(TASK TO COMPLETE): Each line of the data below from the one holding "Club Directory (684, 1278)" to the one holding "Join Sam's Club (136, 1167)", inclusive, is to be reproduced exactly; no other line belongs in the answer.

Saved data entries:
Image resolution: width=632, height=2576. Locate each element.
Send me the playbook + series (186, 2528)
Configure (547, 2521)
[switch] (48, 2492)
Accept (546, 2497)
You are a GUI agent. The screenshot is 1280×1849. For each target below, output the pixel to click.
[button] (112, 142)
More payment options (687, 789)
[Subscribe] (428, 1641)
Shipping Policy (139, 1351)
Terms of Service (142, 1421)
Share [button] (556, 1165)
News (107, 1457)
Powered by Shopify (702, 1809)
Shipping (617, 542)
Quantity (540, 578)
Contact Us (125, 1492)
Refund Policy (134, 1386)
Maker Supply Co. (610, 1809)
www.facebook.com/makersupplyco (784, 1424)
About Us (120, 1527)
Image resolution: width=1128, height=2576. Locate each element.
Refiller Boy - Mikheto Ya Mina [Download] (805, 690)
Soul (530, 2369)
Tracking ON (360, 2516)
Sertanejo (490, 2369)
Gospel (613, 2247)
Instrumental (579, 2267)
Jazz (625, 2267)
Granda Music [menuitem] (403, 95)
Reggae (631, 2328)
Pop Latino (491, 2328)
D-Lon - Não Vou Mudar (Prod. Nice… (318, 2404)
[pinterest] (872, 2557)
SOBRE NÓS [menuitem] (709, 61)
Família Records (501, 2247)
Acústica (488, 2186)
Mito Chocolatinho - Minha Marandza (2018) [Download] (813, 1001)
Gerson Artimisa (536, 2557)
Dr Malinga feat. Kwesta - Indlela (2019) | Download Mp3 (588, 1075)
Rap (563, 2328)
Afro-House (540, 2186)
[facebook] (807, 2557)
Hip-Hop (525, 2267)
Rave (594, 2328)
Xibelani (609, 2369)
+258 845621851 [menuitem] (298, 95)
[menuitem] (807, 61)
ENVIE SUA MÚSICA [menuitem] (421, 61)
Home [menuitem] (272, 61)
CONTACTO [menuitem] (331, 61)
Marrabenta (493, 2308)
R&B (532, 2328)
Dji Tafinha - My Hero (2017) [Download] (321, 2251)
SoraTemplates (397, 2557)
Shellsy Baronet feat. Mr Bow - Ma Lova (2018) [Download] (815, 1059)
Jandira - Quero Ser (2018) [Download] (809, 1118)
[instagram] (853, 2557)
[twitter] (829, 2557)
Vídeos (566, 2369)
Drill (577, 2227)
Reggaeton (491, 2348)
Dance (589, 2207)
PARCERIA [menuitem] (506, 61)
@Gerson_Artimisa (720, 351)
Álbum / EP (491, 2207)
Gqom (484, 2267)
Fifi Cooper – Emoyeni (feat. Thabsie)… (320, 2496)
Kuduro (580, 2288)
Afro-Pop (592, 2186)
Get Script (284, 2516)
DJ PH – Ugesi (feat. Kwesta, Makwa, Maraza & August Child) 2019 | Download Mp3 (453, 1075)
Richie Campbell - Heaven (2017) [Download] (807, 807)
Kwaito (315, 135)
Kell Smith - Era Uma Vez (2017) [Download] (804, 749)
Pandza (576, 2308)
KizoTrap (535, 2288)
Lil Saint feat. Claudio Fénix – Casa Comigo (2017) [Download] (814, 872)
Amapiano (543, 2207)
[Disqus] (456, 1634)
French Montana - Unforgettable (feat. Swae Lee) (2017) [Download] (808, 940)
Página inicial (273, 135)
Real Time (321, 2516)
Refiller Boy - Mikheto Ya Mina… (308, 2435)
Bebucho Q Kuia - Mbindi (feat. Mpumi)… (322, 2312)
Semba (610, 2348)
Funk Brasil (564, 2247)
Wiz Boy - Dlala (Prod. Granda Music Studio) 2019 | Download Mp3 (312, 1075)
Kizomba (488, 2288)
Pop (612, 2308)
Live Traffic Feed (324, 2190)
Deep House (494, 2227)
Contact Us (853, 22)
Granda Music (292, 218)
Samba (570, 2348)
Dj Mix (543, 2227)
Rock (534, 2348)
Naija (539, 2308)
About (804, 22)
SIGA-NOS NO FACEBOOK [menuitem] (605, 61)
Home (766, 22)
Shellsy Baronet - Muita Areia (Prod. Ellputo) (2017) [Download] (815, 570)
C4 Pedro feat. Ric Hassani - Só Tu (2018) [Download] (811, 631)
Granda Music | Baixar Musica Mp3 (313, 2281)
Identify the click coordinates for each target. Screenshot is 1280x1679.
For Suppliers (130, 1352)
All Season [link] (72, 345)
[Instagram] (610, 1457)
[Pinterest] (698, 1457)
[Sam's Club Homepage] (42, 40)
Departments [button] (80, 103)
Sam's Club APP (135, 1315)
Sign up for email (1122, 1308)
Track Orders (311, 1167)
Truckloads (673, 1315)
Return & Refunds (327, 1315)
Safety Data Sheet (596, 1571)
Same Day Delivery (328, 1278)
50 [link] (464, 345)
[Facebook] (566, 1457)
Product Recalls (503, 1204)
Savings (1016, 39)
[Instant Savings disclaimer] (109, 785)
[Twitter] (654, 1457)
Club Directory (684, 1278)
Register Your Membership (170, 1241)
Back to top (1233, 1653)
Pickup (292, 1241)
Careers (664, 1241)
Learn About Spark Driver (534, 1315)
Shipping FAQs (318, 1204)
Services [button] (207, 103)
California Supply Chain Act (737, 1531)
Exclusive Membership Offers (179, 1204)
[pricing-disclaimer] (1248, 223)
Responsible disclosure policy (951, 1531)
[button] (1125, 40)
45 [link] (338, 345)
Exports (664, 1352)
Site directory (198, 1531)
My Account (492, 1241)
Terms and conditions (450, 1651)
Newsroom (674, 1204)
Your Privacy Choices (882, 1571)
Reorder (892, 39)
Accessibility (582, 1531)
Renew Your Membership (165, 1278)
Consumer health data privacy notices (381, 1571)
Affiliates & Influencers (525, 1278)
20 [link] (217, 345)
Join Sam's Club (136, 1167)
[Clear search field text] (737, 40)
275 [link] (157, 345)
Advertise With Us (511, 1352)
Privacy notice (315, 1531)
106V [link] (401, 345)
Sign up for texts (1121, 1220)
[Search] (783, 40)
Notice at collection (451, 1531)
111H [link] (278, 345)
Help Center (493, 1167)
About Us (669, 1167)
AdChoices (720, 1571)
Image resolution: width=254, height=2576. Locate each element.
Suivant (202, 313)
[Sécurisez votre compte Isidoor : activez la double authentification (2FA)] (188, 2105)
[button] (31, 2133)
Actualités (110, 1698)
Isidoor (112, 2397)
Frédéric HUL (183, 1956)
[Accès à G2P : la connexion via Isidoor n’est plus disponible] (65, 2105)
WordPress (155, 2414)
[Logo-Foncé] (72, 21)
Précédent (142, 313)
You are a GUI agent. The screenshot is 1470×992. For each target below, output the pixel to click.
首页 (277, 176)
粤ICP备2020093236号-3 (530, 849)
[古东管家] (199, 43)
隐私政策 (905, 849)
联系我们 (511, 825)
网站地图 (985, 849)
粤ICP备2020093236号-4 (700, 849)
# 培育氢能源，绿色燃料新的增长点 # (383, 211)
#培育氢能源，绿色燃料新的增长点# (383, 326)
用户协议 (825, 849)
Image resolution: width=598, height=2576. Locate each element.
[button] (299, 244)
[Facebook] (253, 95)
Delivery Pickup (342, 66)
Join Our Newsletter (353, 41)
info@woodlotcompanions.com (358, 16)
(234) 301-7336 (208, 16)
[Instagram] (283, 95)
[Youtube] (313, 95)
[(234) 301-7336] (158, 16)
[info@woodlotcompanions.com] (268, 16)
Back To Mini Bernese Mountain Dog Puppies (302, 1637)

(SOLUTION TO THIS PROBLEM):
Club Directory (684, 1278)
Register Your Membership (170, 1241)
Back to top (1233, 1653)
Pickup (292, 1241)
Careers (664, 1241)
Learn About Spark Driver (534, 1315)
Shipping FAQs (318, 1204)
Services [button] (207, 103)
California Supply Chain Act (737, 1531)
Exclusive Membership Offers (179, 1204)
[pricing-disclaimer] (1248, 223)
Responsible disclosure policy (951, 1531)
[button] (1125, 40)
45 [link] (338, 345)
Exports (664, 1352)
Site directory (198, 1531)
My Account (492, 1241)
Terms and conditions (450, 1651)
Newsroom (674, 1204)
Your Privacy Choices (882, 1571)
Reorder (892, 39)
Accessibility (582, 1531)
Renew Your Membership (165, 1278)
Consumer health data privacy notices (381, 1571)
Affiliates & Influencers (525, 1278)
20 [link] (217, 345)
Join Sam's Club (136, 1167)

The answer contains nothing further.